I was singing through Psalm 42 in one of these “super hard to believe mercy is following me” seasons. And I was really going for it. Did you know that most people’s singing is louder than their shouting? I know it is for me. It is the loudest noise I can possibly make, and I was making it.
Deep calls to deep
Waves of unbelief!
Breakers crash and bring me
falling to my knees!
It goes on and on and on!
Where is my God?
My salvation is in you and you alone!
For me, this didn’t feel like a streams-of-mercy moment. I was in streams of trouble. More than streams! Breakers of suffering and pain crashing over me, one after the next. And the trouble was calling, like deep calls to deep. As if the Spirit was pulling notes out of my mouth. Cries of confusion. Wails of “Where are you, God?” Laments in this dark night of the soul. Songs of loudest praise.
Come thou fount of living water
Tune my heart to bless your name
Streams of trouble never ceasing
Call for songs of loudest praise
So is “trouble” interchangeable with “mercy”? No. Can you take “mercy” out of trouble? No. Does God seem to pull back the curtain of his mercy most poignantly in times of suffering? Yes. Is that completely counterintuitive to us? Yes. Are his ways as high as the heavens are above the earth? Yes. Can we trust him when we don’t understand? Yes.
Can he handle our complaints and laments? Yes.
Do you remember the song “How He Loves” by John Mark McMillan? Do you remember the controversy over the “sloppy wet kiss” line? Yes, you read that right. It was real, and it was making Christian-music headlines. It didn’t take long for a small lyric change; “sloppy wet” was transformed into “unforeseen” and became palatable for Sunday services.
But do you know where that song came from? It was hitting the charts when John Mark was on the road with us. Late one night on the bus, I asked him how he wrote this song that was quickly becoming a YouTube sensation.

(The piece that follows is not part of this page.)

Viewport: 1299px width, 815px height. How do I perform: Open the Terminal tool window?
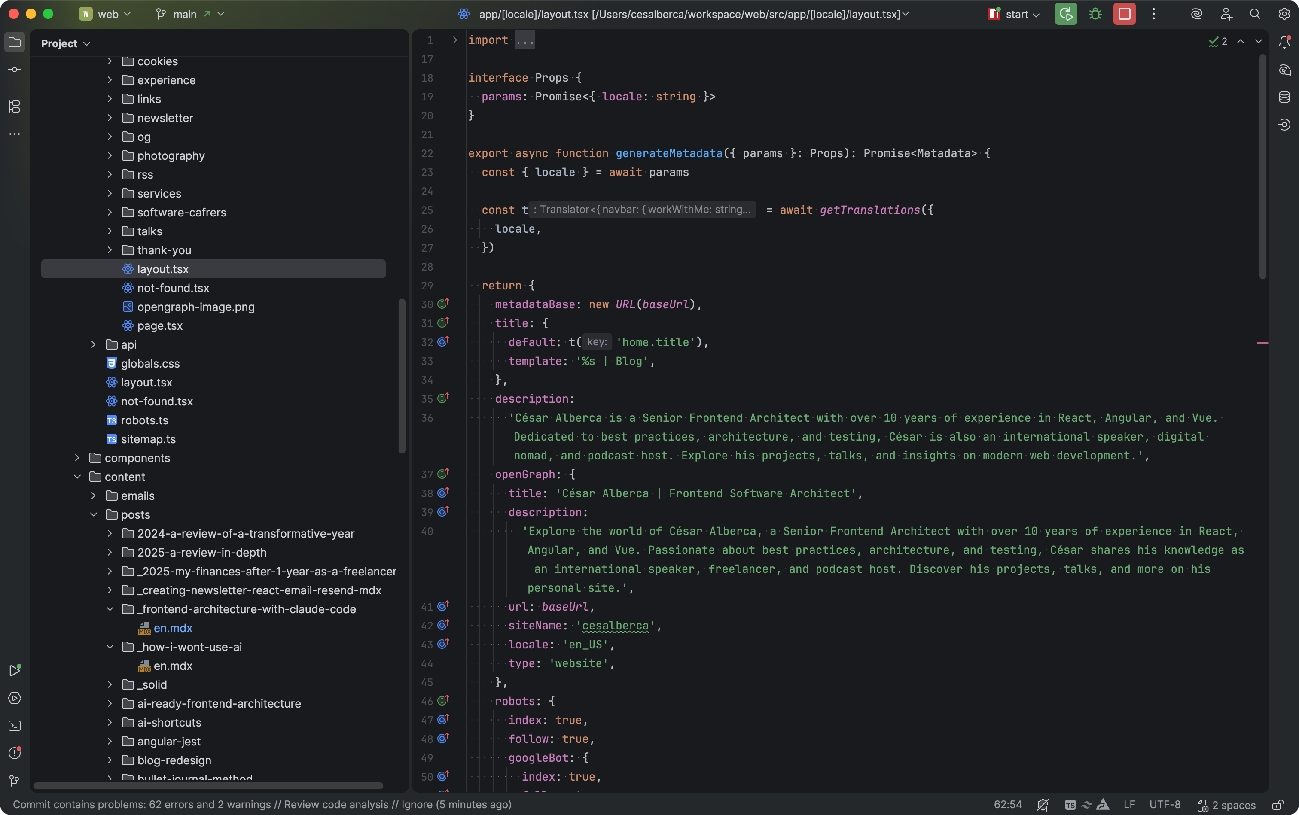[15, 726]
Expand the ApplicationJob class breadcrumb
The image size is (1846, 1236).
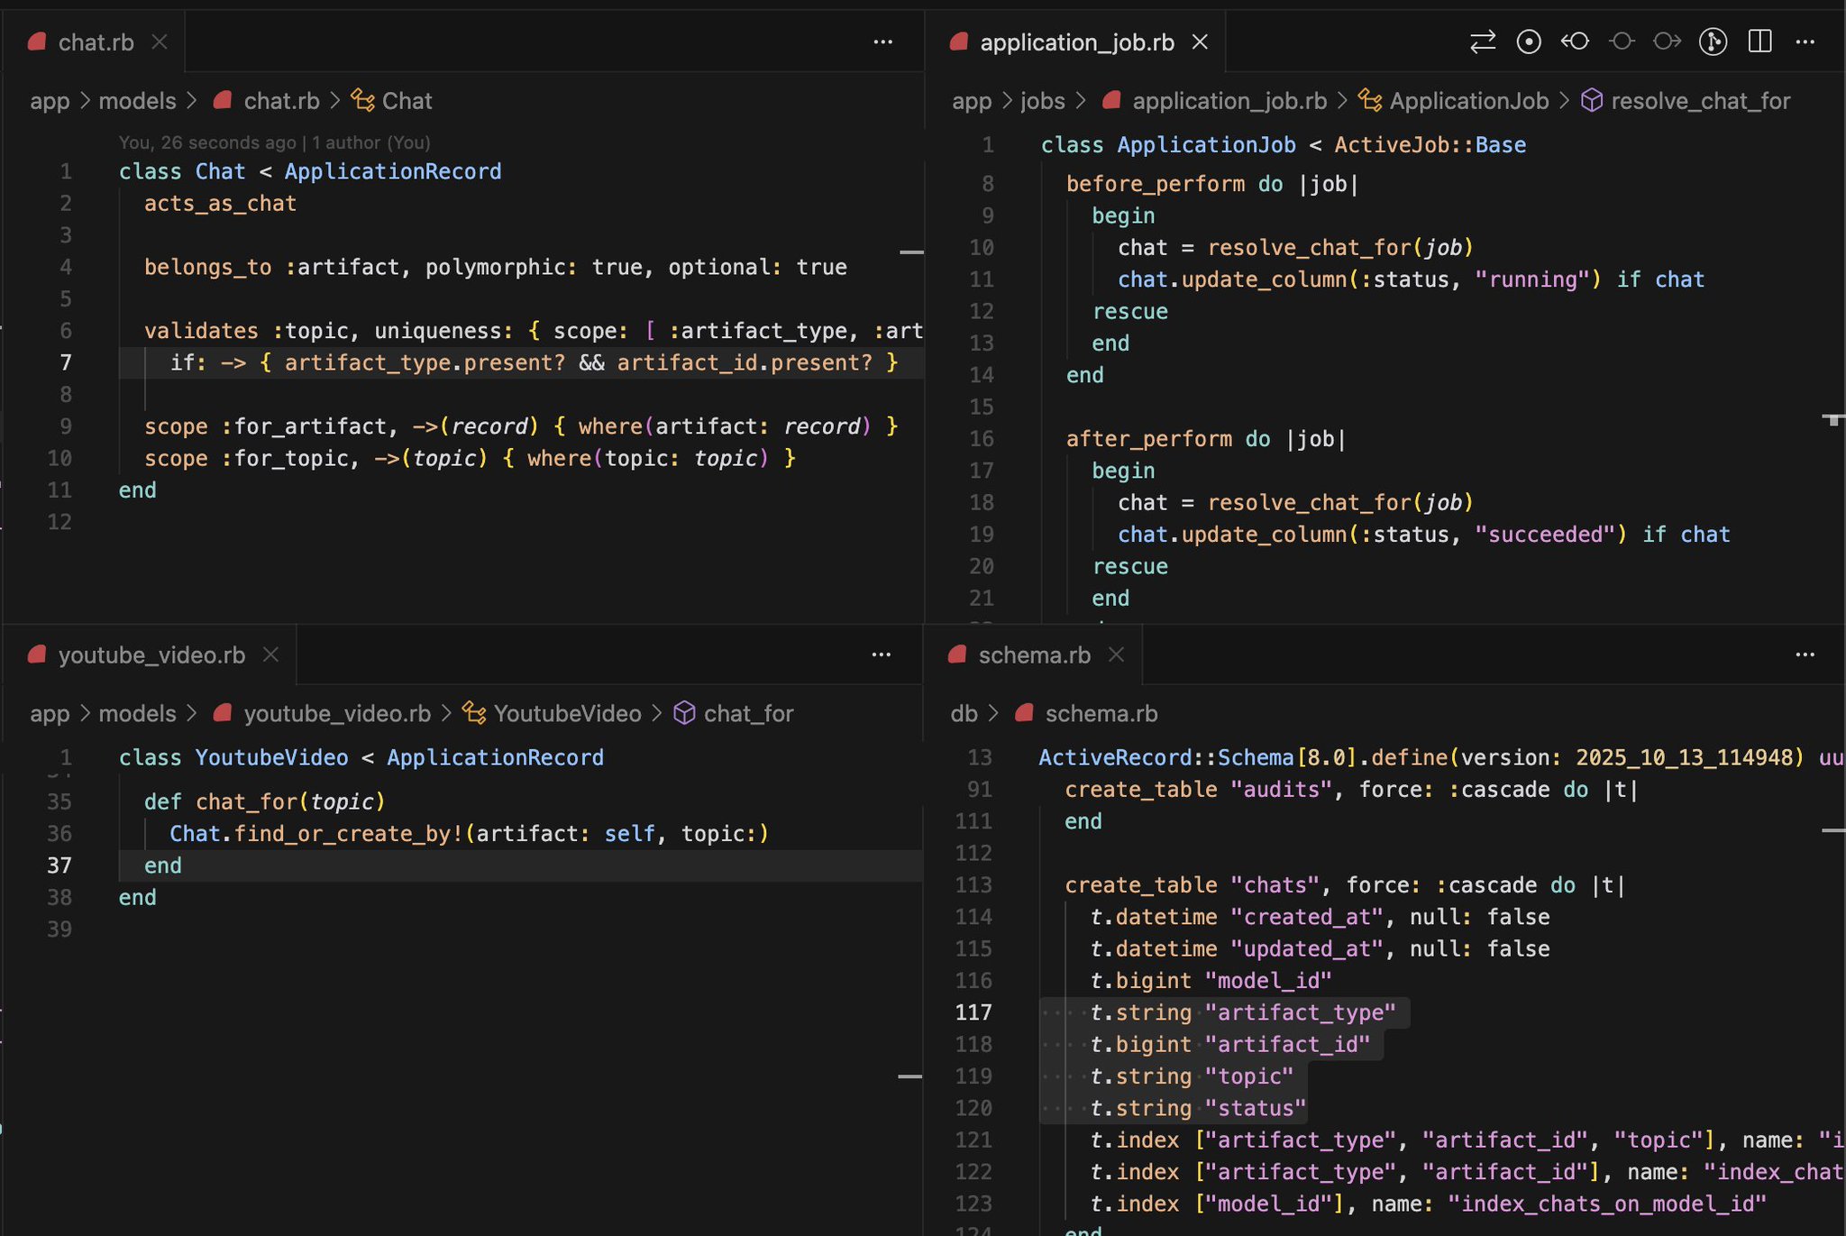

My dear friend teared up. He began to talk about an evening that happened seven years earlier, when he’d received a phone call out of the blue. His best friend had just been killed in a car accident. John Mark collapsed to the ground and, a few hours later, in a puddle of a sloppy-wet mess, began to pray:
We are his portion, and he is our prize,
Drawn to redemption by the grace in his eyes,
If his grace is an ocean, we’re all sinking,
And heaven meets earth like a sloppy wet kiss,
And my heart turns violently inside of my chest,
I don’t have time to maintain these regrets
When I think about, the way that he loves us
Oh how he loves us
Oh how he loves us
He is jealous for me,
Love’s like a hurricane, I am a tree
Bending beneath the weight of his wind and mercy
It never leaves. It’s not intimidated by death, or sin, or depression. In fact, it flexes in the sloppy-wet mess. So, if streams of mercy are feeling more like trouble today, lift your voice to Jesus who is mercy. Let the streams of trouble summon you to songs of loudest praise, and let those cries prepare you for an eternal weight of glory beyond all compare (2 Cor. 4:17).